■ **SOURCE TEXT**:
......

- Born: 12 May 1953 (age 72) Reusel, Netherlands
- Education: Autodidact
- Known for: Painting
- Website: www.harryvangestel.com

= Harry van Gestel =

Dutch artist and painter

Harry van Gestel (born 12 May 1953) is a Dutch artist and painter living and working in Amsterdam, Netherlands, in his gallery and studio in the city centre. The artist is most known for his large abstract works, which range in size from 2 x 2 metres to 3 x 6 metres. He has lived and created his work around the globe, in places such as Taiwan, Europe, the United States, and South America, before returning to Amsterdam.

==His Life Journey ==
Harry van Gestel was born in Reusel. He majored his studies in botany and from there pursued creative interests. From the 1980s to the 1990s, he focused on design and decorating projects for companies and shopping malls throughout the Netherlands and The United States. In the late 1980s he moved to New York City.

==Works==
Van Gestel's works are diverse and cannot be placed in just one -ism. In 2006 Sotheby's Amsterdam organised an exhibition giving a complete overview of his oeuvre and stated: “His oeuvre is vast and significant…….Harry van Gestel is beyond any -ism” (Mr. Max Hemelraad, art historian and former Business Development Director at Sotheby's). The artist describes his works as self-portraits in the sense that the artwork reveals a mirror image of the soul, energy and emotion of the artist at the moment of creation.

None of the artist's works have a title. Van Gestel states that a title for his works, that portray emotion through pureness of soul, does not add anything to the artwork and so only takes away all essential emotional value from the imagination of the spectator.

==Shows==
In 1981 Harry van Gestel started working on international shows. Throughout the following years, his works were shown in the Netherlands, Mexico, Bahamas, Colombia and the United States. Afterward, in 1984, he worked on projects in Switzerland. Between 1990 and 1993 he traveled throughout the United States working on a range of art workshops.

In 1992 Van Gestel received a solo show at Gallery Marie Louise Woltering in the Spiegelkwartier in Amsterdam. Between 1995 and 1997 he worked, lived and realized multiple shows in Paris, New York City, Altea, and Mauritius.
Since 1998 Van Gestel has had a permanent exhibition in the centre of Amsterdam.
In 2006 Sotheby's Amsterdam featured a solo exhibition, a retrospective overview of his oeuvre.

......

■ **STORED DATA**:
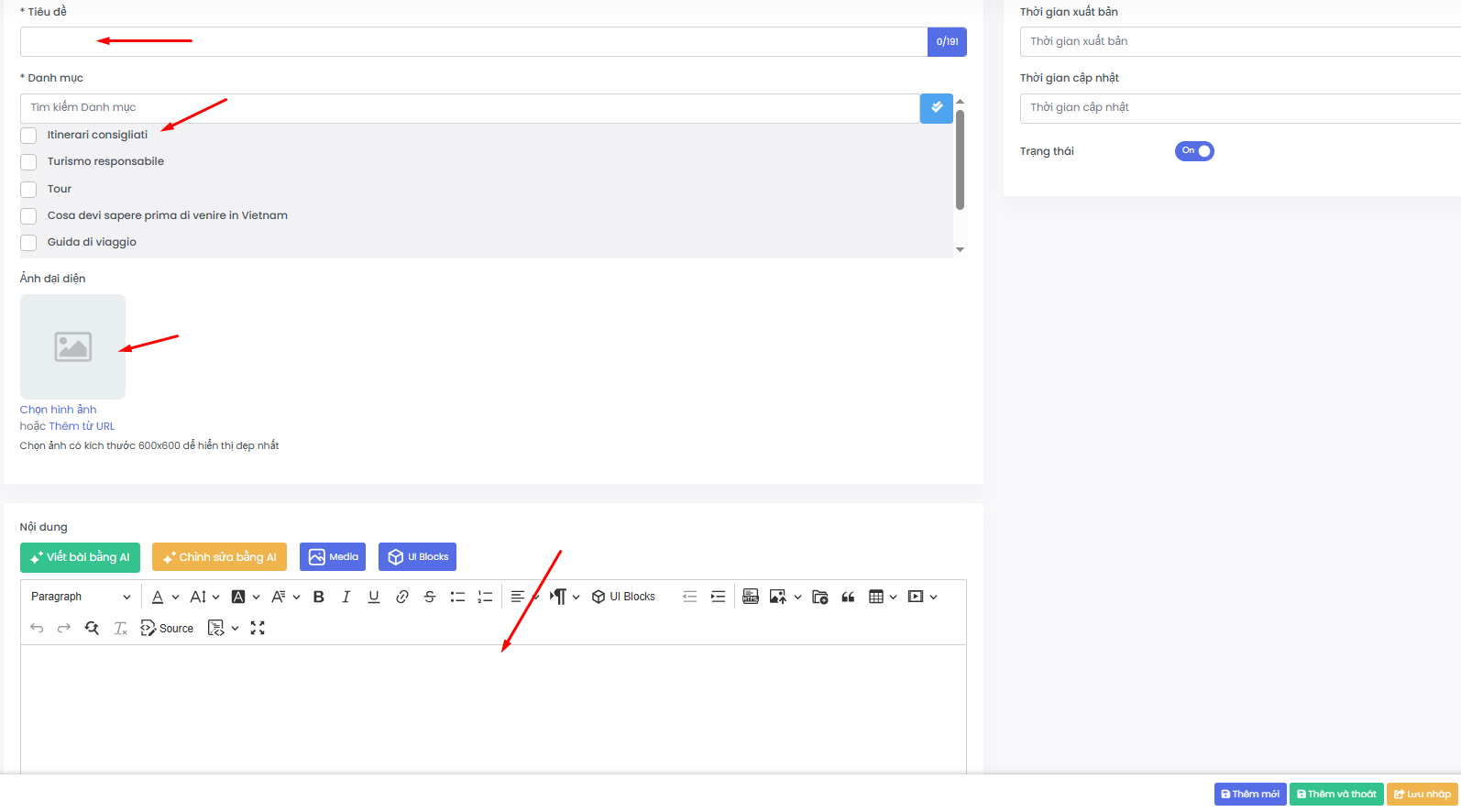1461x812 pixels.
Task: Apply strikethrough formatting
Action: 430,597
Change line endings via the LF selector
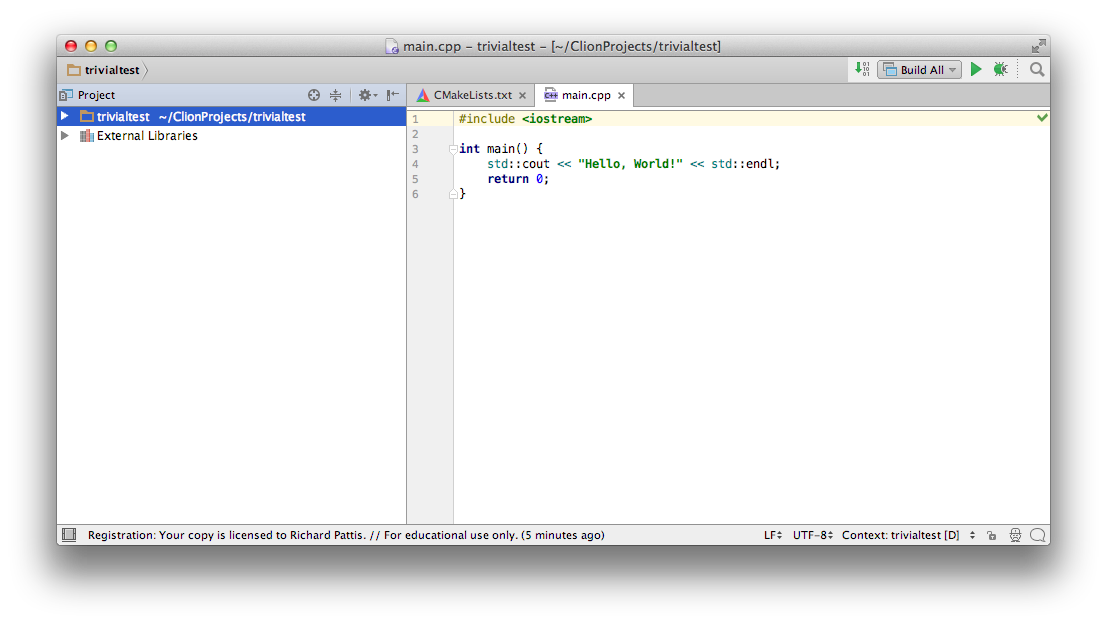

......

■ **ACTIVITY**: Using the Harry van Gestel biography, please explain why none of the artist's works has a title. Answer in one to three sentences.

■ **EXPECTED ANSWER**: Van Gestel says his works portray emotion through pureness of soul, so a title adds nothing to them. A title would only take essential emotional value away from the spectator's imagination.